A team of researchers from NVIDIA and the University of Washington has released CLIPort, a machine learning framework that not only precisely manipulates specific objects on a robotic arm, but also understands object abstractions in natural language.
Recent research has shown that end-to-end networks can allow AI to acquire subtle manipulation skills that require spatial reasoning. However, he points out that there are many things that cannot be generalized and applied to new technologies or the same concept can be transferred to other technologies with existing methods. In addition, significant progress has been made in learning visual and language generalizable meaning through large-scale data learning, but this lacks the spatial understanding required for accurate work.
The research team developed a framework called Clipport that combines the Transporter Networks architecture with spatial accuracy and the Clip architecture that understands various image meanings depending on the language to realize visual-based manipulation.
In addition, the idea of combining the two architectures to manipulate the robotic arm is based on the hypothesis of two visual pathways ( It is said to be triggered by the two-streams hypothesis.
Clipport performs various tasks indicated by natural language without explicit expression such as object orientation, state instance segmentation, and syntax structure.
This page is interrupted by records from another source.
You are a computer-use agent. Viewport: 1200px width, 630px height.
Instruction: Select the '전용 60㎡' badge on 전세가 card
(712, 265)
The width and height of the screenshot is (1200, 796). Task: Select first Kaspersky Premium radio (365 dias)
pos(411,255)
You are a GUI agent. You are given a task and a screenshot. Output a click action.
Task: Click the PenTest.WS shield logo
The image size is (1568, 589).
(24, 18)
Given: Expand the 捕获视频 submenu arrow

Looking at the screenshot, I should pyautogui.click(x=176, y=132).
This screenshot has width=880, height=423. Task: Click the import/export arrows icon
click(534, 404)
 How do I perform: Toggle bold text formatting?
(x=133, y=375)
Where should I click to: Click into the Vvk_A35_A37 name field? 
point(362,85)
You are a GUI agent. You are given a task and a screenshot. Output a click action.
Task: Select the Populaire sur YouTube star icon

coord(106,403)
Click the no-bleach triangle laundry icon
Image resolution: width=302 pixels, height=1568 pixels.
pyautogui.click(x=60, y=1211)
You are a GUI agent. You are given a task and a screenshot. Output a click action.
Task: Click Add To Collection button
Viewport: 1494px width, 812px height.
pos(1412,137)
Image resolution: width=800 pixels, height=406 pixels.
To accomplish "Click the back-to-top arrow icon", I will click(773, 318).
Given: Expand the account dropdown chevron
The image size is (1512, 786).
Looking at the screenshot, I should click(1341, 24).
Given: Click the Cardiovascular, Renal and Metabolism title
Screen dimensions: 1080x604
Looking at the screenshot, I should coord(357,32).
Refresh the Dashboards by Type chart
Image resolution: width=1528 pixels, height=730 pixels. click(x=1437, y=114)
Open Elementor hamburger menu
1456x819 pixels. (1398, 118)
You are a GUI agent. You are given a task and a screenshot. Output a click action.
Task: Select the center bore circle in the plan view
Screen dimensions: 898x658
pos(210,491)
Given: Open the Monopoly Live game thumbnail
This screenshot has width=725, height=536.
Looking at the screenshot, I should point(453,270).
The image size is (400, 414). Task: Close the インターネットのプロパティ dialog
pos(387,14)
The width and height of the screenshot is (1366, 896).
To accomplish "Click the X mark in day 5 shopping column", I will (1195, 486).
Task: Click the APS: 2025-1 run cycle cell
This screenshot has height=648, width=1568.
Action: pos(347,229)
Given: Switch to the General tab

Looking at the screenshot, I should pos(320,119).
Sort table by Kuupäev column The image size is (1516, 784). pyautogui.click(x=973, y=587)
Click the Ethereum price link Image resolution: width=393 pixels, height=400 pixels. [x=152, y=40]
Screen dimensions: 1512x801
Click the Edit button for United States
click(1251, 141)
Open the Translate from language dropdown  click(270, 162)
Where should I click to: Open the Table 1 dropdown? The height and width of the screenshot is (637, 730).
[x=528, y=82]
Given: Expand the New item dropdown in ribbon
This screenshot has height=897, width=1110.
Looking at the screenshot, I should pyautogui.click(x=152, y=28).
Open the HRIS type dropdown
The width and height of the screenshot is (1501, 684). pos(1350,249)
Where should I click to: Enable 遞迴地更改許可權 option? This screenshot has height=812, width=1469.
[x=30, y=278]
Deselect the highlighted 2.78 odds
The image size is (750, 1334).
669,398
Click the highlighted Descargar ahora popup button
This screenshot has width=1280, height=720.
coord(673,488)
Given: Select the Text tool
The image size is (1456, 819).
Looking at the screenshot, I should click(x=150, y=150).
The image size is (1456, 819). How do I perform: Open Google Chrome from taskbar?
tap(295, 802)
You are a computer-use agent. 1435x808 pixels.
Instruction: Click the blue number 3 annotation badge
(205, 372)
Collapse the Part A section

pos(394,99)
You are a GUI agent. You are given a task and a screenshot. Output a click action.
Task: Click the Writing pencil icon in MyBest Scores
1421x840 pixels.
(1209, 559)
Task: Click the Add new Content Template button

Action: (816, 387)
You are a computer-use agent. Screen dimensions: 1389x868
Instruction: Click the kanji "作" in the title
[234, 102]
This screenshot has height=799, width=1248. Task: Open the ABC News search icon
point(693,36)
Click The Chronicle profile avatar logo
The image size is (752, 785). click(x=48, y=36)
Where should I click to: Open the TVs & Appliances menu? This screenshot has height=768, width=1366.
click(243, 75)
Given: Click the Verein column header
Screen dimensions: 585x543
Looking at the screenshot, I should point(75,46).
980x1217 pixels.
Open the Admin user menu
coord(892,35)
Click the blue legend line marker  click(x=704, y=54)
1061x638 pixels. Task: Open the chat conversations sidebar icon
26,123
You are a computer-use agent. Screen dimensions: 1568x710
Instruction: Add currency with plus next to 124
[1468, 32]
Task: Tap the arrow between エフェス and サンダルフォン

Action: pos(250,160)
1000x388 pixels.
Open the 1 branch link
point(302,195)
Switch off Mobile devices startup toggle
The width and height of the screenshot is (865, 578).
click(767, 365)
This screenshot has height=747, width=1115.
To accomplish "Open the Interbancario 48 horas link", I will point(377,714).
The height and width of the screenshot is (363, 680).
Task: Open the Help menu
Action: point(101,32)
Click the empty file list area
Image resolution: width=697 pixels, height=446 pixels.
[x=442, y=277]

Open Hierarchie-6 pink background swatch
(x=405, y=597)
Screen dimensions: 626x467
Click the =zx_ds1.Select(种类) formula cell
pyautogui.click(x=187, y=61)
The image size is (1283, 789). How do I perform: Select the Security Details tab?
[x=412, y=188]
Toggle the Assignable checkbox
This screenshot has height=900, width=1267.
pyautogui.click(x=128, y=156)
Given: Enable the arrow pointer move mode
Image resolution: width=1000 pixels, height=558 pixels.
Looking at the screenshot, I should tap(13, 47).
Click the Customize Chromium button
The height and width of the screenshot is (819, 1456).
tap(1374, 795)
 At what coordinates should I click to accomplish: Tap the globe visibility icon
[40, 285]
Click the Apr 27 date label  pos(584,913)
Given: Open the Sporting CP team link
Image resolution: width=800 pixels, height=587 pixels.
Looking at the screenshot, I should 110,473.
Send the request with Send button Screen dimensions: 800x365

Through the demonstration, the research team folded and unfolded the fabric, put the scattered objects into the bowl, put the indicated object into the box, moved the chess frame, put the scattered water, picked the cherry, put it in the box, read the letters in the box, and put the object in the indicated box It is said that 9 tasks were prepared, including inserting and moving the rope as directed, but the number of datasets was only 179.
Clipport succeeded in accurately inserting the bowl into the block even in the test that interfered with the bowl position. In addition, Clip, an image recognition algorithm used by Clipport to recognize objects, can identify objects that have been previously learned as well as objects that are seen for the first time. In the test of putting the indicated object into the box, when the clip was instructed to put a blue whiteboard marker that the clip had never seen before, the robot arm accurately grabbed the marker. Clipport was also said to be able to move chess frames as directed, place specific objects into designated boxes, sweep coffee beans, and complete a variety of tasks. Related information can be found here.